_Problem to work on_
Your output should be exactly the lines from the one containing "Task: Click the" through the final line of the following data, please, with no pictures.

_Data supplied_
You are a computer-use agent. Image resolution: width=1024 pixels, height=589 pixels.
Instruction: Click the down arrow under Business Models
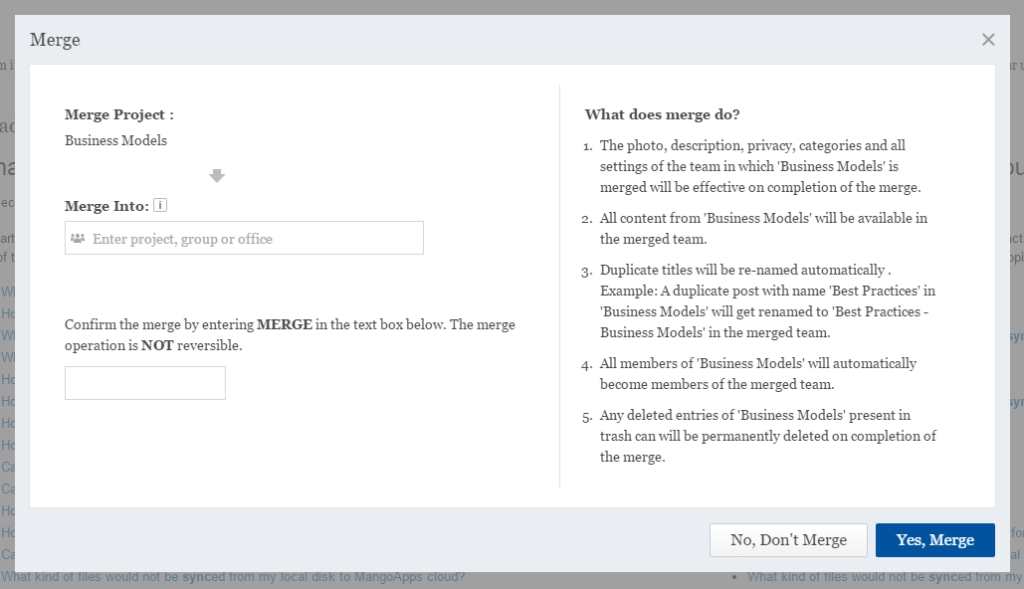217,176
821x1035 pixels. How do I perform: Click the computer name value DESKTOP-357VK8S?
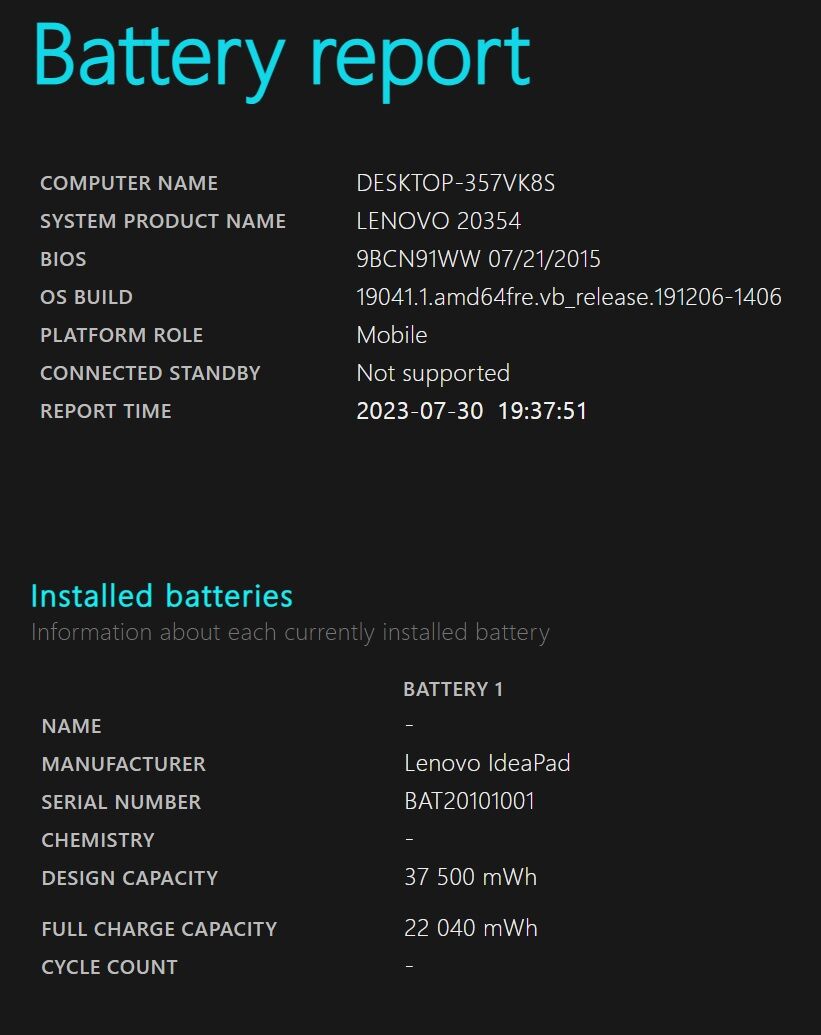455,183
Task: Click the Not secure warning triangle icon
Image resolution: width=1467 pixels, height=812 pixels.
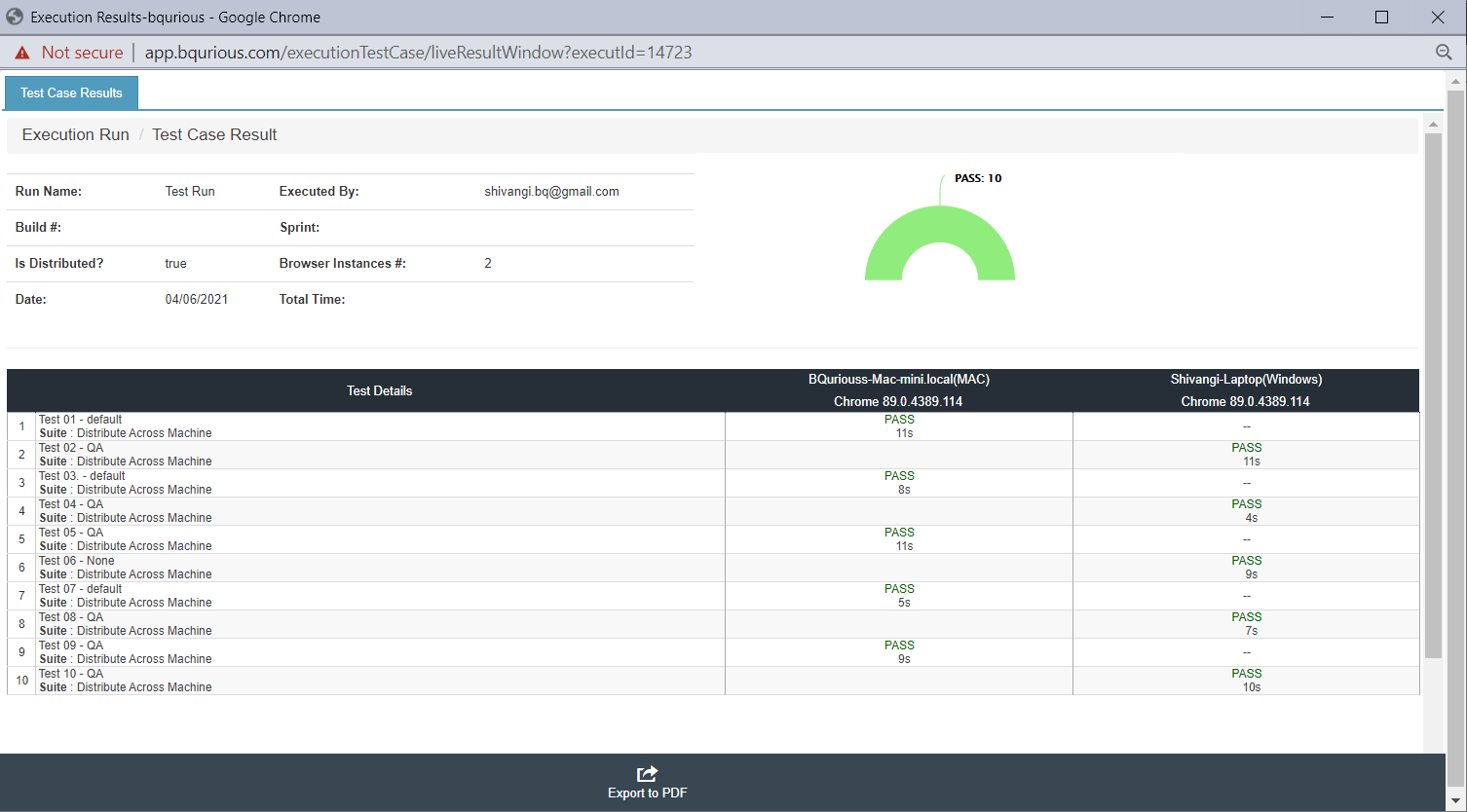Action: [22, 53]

_Solution to the problem_
Task: Click the Not secure warning triangle icon
Image resolution: width=1467 pixels, height=812 pixels.
Action: [22, 53]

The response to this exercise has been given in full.